Silencing sectarianism: football’s free speech wars
Oh, father why are you so sad
On this bright Easter morn’
When Irish men are proud and glad
Of the land that they were born?
Oh, son, I see in mem’ries few
Of far off distant days
When being just a lad like you
I joined the IRA.
These are the opening words of the ‘Boys of the Old Brigade’, one of the best known traditional Irish rebel songs and a favourite of some of my friends back home in Belfast. But, very soon, singing this song at a Celtic or Rangers game or posting it on an online message board for fans could land you in jail for up to five years, thanks to one of the most draconian pieces of legislation ever drafted.
According to the Scottish Parliament, the new Offensive Behaviour at Football and Threatening Communications (Scotland) Bill, ‘aims to tackle the recent issues affecting Scottish football’. This refers to the ugly events that marred last year’s football season – including the sending of parcel bombs and bullets to high profile Celtic fans, and the death threats and televised attack on Celtic manager Neil Lennon. But listening to Roseanna Cunningham, the minister in charge of the Bill, it becomes clear that the laws are much more about criminalising words and behaviour than locking up those who packed bullets into envelopes. What is deeply shocking is the way Cunningham casually flits between parcel bombs and ‘offensive’ football chants in interviews as if there was no distinction between the two. Yet, if approved, this law will bring in five year maximum sentences for these ‘chants’ and any other behaviour by football fans deemed to be threatening, abusive or offensive.

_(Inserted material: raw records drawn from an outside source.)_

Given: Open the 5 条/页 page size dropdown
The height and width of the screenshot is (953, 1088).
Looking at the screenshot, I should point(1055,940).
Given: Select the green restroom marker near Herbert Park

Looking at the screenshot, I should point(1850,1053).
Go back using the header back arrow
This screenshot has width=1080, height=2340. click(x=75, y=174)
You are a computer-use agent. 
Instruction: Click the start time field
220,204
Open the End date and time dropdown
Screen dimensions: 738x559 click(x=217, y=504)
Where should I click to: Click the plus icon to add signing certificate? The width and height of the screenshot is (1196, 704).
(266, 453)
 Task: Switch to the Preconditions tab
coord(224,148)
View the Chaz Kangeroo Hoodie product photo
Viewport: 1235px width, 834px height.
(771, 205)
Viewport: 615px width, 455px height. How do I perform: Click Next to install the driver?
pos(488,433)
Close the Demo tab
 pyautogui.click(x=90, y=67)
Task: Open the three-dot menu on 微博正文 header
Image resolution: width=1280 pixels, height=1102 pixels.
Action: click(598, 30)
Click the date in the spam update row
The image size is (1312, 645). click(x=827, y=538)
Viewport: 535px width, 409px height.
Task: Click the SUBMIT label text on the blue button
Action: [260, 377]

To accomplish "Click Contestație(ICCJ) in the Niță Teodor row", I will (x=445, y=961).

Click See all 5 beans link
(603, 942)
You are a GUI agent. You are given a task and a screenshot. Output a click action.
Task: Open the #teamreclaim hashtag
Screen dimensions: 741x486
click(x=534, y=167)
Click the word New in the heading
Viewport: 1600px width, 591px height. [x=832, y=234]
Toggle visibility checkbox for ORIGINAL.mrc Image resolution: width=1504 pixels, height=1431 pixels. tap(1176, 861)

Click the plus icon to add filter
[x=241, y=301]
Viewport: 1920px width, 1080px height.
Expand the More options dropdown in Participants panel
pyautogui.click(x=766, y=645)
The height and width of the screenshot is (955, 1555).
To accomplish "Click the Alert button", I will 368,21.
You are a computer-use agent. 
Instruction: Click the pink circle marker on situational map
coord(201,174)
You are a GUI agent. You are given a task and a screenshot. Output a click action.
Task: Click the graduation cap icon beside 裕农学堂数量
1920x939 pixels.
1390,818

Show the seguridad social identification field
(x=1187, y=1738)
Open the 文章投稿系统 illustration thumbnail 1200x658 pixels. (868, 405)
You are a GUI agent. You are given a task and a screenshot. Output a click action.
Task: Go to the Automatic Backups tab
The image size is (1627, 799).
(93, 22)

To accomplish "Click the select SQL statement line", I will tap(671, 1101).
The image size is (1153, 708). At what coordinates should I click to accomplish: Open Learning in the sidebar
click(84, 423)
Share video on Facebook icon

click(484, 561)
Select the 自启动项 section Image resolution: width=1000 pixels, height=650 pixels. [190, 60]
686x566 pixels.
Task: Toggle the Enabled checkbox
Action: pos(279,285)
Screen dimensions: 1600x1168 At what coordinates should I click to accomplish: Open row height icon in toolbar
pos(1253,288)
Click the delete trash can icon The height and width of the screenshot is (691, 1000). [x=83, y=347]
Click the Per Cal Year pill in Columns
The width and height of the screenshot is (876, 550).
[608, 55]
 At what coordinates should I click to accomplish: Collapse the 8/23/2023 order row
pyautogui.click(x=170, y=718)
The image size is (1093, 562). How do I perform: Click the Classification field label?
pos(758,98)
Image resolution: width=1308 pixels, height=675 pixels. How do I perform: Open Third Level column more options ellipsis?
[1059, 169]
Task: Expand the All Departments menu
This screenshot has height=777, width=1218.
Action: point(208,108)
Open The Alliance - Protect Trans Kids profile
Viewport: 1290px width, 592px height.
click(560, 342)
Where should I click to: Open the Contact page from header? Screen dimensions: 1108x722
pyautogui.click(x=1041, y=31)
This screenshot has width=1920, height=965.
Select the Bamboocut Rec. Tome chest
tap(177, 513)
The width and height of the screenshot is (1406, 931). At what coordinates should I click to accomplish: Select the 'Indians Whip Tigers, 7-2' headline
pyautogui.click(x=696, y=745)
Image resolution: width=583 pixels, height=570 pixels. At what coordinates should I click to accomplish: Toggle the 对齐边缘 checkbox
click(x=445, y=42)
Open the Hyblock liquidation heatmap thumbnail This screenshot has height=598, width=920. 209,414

What remains unclear is which words or behaviours actually constitute a hate crime, a threatening communication or an expression of religious hatred. A trawl through the records of previous discussions at the Scottish Executives gives cause for alarm. For some, the sign of the cross could be deemed offensive if carried out ‘ostentatiously in a way designed to alarm upset and provoke others’. And given that ‘one man’s terrorist is another man’s freedom fighter’; there could be interesting debates in Scottish court rooms over which of the traditional Irish songs are narrowly sectarian.
Ironically the laws are likely to ratchet up antagonism between fans. I believe that these laws constitute a victims’ charter, which invite fans to take offence. Campbell Corrigan, Strathclyde assistant Chief Constable, who is charged with policing the new laws, has refused to list the chants police will classify as sectarian, but suggests that fans can define offence themselves: ‘If an individual or individuals are engaging in singing hate songs likely to provoke a reaction from those they are directed against then we will take action – either at the match or afterwards.’ Not surprisingly, fans on both sides at Old Firm games have already started spying on rival fans and reporting offences, while uniformed police have promised to walk through the terraces with cameras filming fans during games. It is hard to see how these intrusive laws will make football games a better experience for anyone.
No-one would describe Old Firm games as being like a polite tea party and sensitive souls should really choose another sport if they want to stand quietly in polite company. But the idea that Rangers and Celtic fans are so fragile that they cannot tolerate rival chants and songs for a ninety minute football game is ludicrous. The irony of these new laws is that they are presented as a way of ridding our terraces of religious intolerance, but it is actually political leaders who are showing greater intolerance. Such is the demonisation of Celtic and Rangers fans by the political class that it is now acceptable to describe the fans as hate-fuelled bigots, wife beaters and parcel-bombers-in-the-waiting. One national newspaper columnist welcomed the news that police will walk though games like this: ‘They will film the morons as they spout their sectarian filth… and beat the bigots who stain the game’.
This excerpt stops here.